Want to share your content on R-bloggers? click here if you have a blog, or here if you don't.

Like most people you will have used a search engine lately, like Google. But have you ever thought about how it manages to give you the most fitting results? How does it order the results so that the best are on top? Read on to find out!

The earliest search engines either had human curated indices, like Yahoo! or used some simple heuristic like the more often the keyword you were looking for was mentioned on a page the better, like Altavista – which led to all kinds of crazy effects like certain keywords being repeated thousands of times on webpages to make them more “relevant”.

Now, most of those search engines are long gone because a new kid arrived on the block: Google! Google’s search engine results were much better than all of the competition and they became the dominant player in no time. How did they do that?

The big idea was in fact published by the two founders: Sergey Brin and Lawrence Page, it is called the pagerank algorithm (which is of course a pun because one of the authors was named Page too). The original paper can be found here: S. Brin, L. Page: The Anatomy of a Large-Scale Hypertextual Web Search Engine.

Let us start with another, related question: which properties are the best to own in Monopoly? Many would instinctively answer with the most expensive ones, i.e. Park Place and Boardwalk. But a second thought reveals that those might be the the ones where you get the biggest rent if somebody lands on them but that the last part is the caveat… “IF” somebody lands on them! The best streets are actually the ones where players land on the most.

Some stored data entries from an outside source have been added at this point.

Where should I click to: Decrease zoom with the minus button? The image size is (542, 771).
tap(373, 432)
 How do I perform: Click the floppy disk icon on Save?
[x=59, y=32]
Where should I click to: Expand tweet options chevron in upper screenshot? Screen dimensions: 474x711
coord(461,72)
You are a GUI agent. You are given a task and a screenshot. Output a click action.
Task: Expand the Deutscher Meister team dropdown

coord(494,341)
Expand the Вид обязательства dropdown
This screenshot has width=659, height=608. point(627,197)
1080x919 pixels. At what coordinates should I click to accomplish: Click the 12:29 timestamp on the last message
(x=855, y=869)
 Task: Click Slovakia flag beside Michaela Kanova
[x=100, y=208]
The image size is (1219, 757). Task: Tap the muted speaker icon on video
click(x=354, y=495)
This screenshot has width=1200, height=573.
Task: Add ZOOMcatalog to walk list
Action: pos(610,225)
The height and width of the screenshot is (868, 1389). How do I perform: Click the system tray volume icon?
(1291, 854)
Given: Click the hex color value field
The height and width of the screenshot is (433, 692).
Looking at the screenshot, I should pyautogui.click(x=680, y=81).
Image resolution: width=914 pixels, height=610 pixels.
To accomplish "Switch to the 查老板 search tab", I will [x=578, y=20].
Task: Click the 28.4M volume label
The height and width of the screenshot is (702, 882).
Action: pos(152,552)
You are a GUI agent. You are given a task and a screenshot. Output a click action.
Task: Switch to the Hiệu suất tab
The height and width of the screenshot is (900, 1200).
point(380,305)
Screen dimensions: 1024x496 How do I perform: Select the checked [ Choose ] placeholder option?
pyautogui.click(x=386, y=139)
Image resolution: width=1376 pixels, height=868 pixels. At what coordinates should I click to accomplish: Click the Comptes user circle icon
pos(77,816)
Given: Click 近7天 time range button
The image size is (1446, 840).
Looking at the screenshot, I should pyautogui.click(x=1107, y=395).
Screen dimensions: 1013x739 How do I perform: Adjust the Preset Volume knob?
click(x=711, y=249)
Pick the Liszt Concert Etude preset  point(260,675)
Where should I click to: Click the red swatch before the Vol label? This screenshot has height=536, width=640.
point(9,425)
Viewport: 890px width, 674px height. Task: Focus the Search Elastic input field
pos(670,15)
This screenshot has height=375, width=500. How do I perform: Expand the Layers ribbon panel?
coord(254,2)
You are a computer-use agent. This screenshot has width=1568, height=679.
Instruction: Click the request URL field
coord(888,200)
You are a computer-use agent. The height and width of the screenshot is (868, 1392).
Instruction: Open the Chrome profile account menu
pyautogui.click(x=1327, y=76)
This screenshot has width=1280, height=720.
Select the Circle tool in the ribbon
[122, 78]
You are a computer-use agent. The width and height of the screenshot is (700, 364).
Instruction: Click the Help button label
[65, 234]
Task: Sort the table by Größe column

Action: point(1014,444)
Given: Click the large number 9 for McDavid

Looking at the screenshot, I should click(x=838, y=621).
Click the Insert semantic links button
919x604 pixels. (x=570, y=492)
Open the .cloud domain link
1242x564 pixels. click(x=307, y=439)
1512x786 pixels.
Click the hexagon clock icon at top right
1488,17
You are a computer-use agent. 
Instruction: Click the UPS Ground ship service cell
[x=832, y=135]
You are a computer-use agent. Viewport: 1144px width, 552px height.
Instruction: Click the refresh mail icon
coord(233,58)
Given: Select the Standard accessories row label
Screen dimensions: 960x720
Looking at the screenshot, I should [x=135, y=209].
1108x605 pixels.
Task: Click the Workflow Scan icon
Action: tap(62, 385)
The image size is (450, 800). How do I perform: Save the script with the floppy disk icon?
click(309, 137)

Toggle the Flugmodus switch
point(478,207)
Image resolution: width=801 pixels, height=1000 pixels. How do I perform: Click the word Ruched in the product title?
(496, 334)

Those happen to be the orange streets, St. James Place, Tennessee Avenue and New York Avenue and therefore they are the key to winning the game.

How do find those properties? For example by simulation: you just simulate thousands of dice rolls and see where the players land.

A similar idea holds true for finding the best web pages: you just start from a random position and simulate a surfer who visits different web pages by chance. For each surfing session you tally the respective webpage where she ends up and after many runs we get a percentage for each page. The higher this percentage is the more relevant the webpage!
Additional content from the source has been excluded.